We’re only beginning to acknowledge this wisdom now in a broader context, often labelling it as the next thing in leadership, as if these qualities are some radical new invention rather than part of the human story we’ve sidelined for centuries.
The tension we feel today
You can feel the discomfort in organisations right now. People say they want compassionate, human-centric leadership. They say we need empathy, belonging, and psychological safety. And on some level, we know our collective consciousness is shifting — or more accurately returning — to a deeper truth about what leadership actually requires: connection, courage, accountability, self-awareness, and care.

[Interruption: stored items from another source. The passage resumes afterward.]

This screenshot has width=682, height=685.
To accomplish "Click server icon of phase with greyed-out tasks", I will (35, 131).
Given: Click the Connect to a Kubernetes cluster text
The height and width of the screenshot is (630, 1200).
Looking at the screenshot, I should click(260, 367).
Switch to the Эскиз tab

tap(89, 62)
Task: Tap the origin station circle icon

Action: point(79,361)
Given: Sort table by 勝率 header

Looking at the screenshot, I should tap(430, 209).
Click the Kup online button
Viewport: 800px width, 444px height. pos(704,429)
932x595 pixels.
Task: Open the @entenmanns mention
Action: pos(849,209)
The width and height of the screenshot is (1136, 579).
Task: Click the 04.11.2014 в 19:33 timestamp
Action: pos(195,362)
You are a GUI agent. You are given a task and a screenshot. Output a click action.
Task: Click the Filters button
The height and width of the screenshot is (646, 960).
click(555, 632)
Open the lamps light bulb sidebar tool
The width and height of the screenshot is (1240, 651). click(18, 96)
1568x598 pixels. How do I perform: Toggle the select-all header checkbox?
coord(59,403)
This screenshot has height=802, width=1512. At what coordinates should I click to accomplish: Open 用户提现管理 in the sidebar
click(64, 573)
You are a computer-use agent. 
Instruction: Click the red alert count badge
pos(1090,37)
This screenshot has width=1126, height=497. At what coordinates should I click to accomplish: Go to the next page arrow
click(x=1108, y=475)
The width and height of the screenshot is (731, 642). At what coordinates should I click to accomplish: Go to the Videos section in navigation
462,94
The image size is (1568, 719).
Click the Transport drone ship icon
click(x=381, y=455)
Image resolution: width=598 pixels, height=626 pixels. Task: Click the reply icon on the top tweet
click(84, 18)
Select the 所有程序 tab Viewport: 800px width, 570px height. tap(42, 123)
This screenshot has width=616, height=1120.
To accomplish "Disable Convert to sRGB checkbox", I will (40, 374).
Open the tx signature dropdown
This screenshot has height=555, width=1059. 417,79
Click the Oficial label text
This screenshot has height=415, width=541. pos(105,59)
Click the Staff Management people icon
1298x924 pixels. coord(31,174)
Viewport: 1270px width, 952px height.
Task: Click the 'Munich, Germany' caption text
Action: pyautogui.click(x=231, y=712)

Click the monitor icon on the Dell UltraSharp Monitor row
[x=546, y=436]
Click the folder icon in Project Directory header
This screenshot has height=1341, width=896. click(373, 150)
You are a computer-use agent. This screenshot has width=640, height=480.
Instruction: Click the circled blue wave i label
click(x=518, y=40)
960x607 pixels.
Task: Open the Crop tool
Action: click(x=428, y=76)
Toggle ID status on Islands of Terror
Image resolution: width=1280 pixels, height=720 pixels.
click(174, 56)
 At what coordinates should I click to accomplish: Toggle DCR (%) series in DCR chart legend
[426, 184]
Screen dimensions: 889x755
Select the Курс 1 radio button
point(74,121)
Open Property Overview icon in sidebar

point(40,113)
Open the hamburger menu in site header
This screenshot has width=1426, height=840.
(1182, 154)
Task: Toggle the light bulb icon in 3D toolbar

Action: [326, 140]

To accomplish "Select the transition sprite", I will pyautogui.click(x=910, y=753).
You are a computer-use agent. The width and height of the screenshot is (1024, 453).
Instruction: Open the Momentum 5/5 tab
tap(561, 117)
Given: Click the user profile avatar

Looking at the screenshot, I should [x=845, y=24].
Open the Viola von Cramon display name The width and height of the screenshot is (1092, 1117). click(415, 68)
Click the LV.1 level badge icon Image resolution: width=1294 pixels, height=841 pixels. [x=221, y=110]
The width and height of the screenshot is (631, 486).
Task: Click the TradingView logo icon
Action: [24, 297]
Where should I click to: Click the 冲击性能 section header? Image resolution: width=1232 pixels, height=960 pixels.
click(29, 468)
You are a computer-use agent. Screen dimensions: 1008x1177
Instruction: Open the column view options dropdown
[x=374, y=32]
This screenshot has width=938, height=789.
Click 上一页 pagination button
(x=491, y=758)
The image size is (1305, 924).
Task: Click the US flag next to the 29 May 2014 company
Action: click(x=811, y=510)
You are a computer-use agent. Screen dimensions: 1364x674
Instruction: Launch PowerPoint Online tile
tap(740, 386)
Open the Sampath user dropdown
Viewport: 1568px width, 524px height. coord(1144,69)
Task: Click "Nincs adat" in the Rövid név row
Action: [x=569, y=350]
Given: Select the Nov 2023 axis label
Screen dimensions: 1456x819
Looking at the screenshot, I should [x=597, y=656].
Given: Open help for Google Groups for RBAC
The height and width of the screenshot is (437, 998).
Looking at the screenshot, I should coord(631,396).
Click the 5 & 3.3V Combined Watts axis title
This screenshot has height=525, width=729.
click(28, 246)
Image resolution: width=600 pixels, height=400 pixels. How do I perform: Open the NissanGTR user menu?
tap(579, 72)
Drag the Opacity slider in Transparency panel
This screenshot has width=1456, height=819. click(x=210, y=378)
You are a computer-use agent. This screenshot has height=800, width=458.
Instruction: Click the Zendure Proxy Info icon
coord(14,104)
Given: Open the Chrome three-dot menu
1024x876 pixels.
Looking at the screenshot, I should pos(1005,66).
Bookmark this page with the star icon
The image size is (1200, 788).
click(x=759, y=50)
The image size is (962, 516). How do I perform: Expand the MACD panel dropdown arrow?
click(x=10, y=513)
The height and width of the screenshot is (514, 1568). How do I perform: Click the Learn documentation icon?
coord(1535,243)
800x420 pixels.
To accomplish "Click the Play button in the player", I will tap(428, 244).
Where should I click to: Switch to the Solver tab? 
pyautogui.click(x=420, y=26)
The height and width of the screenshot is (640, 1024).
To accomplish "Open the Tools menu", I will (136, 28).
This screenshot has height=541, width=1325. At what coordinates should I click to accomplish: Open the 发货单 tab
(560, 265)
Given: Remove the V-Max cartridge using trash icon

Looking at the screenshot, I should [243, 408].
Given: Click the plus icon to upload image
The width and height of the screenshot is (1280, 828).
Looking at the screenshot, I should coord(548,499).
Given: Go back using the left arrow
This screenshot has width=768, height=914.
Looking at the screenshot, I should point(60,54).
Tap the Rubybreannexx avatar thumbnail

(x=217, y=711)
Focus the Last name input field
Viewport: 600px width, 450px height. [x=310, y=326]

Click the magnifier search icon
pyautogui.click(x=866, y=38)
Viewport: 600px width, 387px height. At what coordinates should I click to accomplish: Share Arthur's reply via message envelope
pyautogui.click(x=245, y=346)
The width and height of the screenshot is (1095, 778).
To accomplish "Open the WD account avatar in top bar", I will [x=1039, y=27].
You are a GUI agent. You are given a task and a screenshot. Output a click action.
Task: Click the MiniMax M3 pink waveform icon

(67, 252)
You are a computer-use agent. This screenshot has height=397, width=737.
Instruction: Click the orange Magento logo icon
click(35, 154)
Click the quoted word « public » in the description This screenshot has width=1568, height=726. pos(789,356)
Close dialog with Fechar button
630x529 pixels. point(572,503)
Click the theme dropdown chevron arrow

However, when the moment comes to rethink power, hierarchy, decision-making, or who gets to shape culture, the old blueprint rises again. We see it right now in geopolitics and feel it in our workplaces and communities. We experience this tension because changing leadership in practice requires confronting something we’re not always willing to look at directly: the relationship between power and identity and who is afraid of losing something if leadership evolves.
This is why we often see such strong resistance to change when so many are attached to a system and way of thinking that maintains power structures, even when the system actually serves so few.
Why naming the origins matters
If we name it, we can work with it. We can only evolve leadership for the world we live in now if we acknowledge the beliefs and practices that created what we experience now.
Importantly, naming the origins of the current situation isn’t about blame, but about honesty.
We must recognise that leadership, as we know it today, was shaped by a narrow set of experiences and that broadening it isn’t an attack on anyone. It’s simply a return to humanity, to wholeness, to something far more expansive than the limited model we inherited.
If leadership was primarily built from one story, then it can be rebuilt consciously, collectively from all our stories.
The invitation
This blog is an invitation to look at the assumptions we’ve absorbed, often without question or enough courage to challenge.
We need to ask where our ideas came from and who was missing when those ideas were formed. Importantly, we must pay attention to the discomfort that arises when power is mentioned directly, rather than politely avoided.
Most importantly, it’s an invitation to imagine leadership not as a set of inherited traits, but as a living practice shaped by the full spectrum of human experience.
The truth is that leadership is about humans within the context of our beautiful planet. Because of this truth, all people should be able to see themselves as leaders, not just the ones historically permitted.
The greater truth is that we all are leaders in some capacity. Our birthright as humans means we inherently hold what it takes to lead, whether that’s leading ourselves, a team, an organisation, a movement or a nation.